EXTRACT PROVIDED ▸
______

The term "tennis elbow" can be misleading, as all athletes that use their arms, including golfers and baseball players, can suffer from the injury. Lateral epicondylitis, the proper name for tennis elbow, causes pain and inflammation around the elbow joint. While the area itself may not appear swollen, the pain receptors become extremely sensitive, resulting in pain while performing simple tasks such as shaking someone's hand. Athletes can choose from a variety of supports to help aid in recovery from lateral epicondylitis.
Wear an elbow support or heat retainer directly on the elbow joint for two to three hours a day to treat pain or weakness. These supports improve blood circulation in the area, reducing pain.
Attach an epicondylitis clasp around your forearm 1 1/2 to 2 inches from your elbow joint. The largest part of the clasp should be closest to the elbow. This type of support compresses the tendons in the arm, applying more strain to the muscles of the forearm than those near the elbow.
Wrap a tennis elbow brace in the same location as the epicondylitis clasp. Wrap it tightly, so it exerts pressure on your arm, but not so tight as to reduce circulation to the forearm. This type of brace applies generalised pressure to the forearm instead of direct pressure to the elbow tendons.
Wear your chosen support system for two to three hours per day or when performing everyday tasks as a pain reliever. Do not wear these supports for extended periods of time, as they can result in elbow muscle deterioration or strain to the muscles on which they redirect energy.
- Consult a physician or sports therapist regarding which support option is best for you. You may need someone to help you apply the support pieces to your forearm.
- Wearing supports to aid with healing is not a substitute for proper medical treatment or rest for a tennis injury. If the joint hurts, it must be rested, or you could worsen the injury.

______

In the tennis elbow text, how far from the elbow joint does the epicondylitis clasp go? Answer using only the tennis elbow text.

______

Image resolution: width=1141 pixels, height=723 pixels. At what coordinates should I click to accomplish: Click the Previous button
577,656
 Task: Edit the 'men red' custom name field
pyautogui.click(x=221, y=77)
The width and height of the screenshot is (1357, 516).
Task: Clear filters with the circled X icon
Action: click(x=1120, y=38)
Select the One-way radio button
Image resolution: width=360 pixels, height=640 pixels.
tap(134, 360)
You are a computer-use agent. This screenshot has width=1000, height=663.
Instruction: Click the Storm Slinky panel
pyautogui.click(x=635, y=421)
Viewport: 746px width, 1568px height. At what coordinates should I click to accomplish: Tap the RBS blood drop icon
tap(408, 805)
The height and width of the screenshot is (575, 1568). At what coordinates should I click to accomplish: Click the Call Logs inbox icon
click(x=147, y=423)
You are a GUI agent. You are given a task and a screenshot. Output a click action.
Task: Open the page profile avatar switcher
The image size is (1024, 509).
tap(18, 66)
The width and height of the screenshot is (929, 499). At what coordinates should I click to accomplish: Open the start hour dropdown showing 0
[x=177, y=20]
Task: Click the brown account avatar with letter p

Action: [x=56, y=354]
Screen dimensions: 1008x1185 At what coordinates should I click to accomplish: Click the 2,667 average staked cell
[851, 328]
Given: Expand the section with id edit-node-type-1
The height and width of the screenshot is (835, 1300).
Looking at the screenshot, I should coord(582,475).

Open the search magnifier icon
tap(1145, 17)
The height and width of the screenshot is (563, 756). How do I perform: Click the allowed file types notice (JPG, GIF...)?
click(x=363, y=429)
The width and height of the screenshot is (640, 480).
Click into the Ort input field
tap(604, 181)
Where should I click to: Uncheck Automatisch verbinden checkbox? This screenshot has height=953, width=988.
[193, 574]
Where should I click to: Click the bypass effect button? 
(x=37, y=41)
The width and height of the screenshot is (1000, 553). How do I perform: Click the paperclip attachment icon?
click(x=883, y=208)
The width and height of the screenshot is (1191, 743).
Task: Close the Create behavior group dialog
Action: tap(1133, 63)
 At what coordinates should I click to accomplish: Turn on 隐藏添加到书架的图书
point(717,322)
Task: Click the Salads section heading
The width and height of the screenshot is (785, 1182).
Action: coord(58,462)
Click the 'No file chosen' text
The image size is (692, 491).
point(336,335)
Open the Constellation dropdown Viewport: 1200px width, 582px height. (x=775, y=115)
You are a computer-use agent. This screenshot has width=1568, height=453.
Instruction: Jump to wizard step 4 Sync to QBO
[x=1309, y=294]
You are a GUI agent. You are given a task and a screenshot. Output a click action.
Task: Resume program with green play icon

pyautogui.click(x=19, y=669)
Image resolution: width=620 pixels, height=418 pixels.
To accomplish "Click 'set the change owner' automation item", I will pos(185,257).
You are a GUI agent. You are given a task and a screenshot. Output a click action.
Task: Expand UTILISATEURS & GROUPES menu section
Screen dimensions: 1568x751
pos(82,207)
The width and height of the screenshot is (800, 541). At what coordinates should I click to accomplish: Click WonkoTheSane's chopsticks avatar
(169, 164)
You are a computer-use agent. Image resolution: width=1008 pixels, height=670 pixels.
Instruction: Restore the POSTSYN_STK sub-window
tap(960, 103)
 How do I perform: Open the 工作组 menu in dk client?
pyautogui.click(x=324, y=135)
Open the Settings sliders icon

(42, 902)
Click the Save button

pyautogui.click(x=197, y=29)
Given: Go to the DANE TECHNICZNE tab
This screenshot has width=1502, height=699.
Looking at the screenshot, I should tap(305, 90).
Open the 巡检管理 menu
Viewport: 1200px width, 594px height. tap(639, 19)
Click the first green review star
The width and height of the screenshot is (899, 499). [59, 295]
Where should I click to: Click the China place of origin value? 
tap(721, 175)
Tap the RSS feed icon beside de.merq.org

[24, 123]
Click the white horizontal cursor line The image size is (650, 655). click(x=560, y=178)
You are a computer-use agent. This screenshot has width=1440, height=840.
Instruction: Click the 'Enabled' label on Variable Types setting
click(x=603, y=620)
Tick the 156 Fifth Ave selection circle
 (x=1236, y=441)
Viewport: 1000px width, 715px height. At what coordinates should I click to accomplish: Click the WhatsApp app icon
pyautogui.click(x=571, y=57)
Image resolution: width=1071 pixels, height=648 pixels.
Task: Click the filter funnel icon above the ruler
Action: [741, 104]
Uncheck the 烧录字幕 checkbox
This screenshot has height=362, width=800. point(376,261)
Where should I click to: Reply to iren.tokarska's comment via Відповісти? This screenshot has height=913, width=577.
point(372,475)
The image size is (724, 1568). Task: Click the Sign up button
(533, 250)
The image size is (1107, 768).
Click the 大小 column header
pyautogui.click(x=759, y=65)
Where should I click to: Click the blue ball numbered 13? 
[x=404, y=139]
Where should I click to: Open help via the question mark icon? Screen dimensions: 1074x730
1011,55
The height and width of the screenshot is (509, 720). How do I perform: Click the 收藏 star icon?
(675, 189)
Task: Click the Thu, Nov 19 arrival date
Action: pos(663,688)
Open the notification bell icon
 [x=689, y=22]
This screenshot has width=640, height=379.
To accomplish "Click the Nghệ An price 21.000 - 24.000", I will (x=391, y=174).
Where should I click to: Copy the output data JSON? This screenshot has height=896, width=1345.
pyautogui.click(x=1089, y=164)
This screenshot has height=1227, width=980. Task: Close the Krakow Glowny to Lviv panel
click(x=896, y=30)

______

TASK ANSWER ▸
1 1/2 to 2 inches from the elbow joint, around the forearm.